Collected data entries:
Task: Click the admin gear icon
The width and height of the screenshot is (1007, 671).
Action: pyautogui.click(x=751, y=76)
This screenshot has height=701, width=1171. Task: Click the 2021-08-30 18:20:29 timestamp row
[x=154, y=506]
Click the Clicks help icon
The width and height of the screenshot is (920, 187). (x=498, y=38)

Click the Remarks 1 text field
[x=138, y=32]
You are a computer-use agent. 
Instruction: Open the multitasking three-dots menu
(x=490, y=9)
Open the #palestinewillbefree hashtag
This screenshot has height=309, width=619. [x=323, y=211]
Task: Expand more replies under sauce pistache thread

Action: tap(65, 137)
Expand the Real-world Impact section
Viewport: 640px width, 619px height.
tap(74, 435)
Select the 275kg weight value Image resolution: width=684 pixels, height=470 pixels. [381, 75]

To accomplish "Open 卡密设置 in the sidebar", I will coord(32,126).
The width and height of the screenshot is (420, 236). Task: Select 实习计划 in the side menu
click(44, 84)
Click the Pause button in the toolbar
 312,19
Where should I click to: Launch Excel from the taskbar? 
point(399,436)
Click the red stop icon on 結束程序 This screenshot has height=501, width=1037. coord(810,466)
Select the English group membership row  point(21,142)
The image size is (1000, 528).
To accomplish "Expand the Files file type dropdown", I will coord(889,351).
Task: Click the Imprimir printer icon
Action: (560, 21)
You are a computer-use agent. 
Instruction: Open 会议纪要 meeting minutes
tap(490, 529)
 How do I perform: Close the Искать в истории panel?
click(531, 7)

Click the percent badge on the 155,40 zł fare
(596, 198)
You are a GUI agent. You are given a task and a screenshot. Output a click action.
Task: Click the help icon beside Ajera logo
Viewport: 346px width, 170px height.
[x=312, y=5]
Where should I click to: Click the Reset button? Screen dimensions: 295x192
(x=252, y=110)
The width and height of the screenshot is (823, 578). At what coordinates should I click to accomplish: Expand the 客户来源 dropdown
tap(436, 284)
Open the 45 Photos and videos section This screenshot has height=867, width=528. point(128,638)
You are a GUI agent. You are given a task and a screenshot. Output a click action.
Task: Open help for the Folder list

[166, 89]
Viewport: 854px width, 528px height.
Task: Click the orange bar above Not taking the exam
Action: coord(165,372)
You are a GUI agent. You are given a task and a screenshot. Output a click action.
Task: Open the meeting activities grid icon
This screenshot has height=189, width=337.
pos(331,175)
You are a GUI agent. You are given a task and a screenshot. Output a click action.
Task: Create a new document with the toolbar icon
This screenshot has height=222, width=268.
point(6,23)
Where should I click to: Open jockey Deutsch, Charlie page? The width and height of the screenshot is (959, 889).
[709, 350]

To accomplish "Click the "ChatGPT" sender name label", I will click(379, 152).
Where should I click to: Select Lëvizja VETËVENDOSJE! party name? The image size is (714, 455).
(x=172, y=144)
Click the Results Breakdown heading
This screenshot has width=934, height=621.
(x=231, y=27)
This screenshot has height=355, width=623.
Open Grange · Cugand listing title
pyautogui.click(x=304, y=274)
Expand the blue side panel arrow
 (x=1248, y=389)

▶ TRY IT
From the first line of the entries above to the line with "The image size is (1000, 528).", please return every line exactly, keeping both ends.

▶ SOLUTION FOR THIS TASK
Task: Click the admin gear icon
The width and height of the screenshot is (1007, 671).
Action: pyautogui.click(x=751, y=76)
This screenshot has height=701, width=1171. Task: Click the 2021-08-30 18:20:29 timestamp row
[x=154, y=506]
Click the Clicks help icon
The width and height of the screenshot is (920, 187). (x=498, y=38)

Click the Remarks 1 text field
[x=138, y=32]
You are a computer-use agent. 
Instruction: Open the multitasking three-dots menu
(x=490, y=9)
Open the #palestinewillbefree hashtag
This screenshot has height=309, width=619. [x=323, y=211]
Task: Expand more replies under sauce pistache thread

Action: tap(65, 137)
Expand the Real-world Impact section
Viewport: 640px width, 619px height.
tap(74, 435)
Select the 275kg weight value Image resolution: width=684 pixels, height=470 pixels. [381, 75]

To accomplish "Open 卡密设置 in the sidebar", I will coord(32,126).
The width and height of the screenshot is (420, 236). Task: Select 实习计划 in the side menu
click(44, 84)
Click the Pause button in the toolbar
 312,19
Where should I click to: Launch Excel from the taskbar? 
point(399,436)
Click the red stop icon on 結束程序 This screenshot has height=501, width=1037. coord(810,466)
Select the English group membership row  point(21,142)
The image size is (1000, 528).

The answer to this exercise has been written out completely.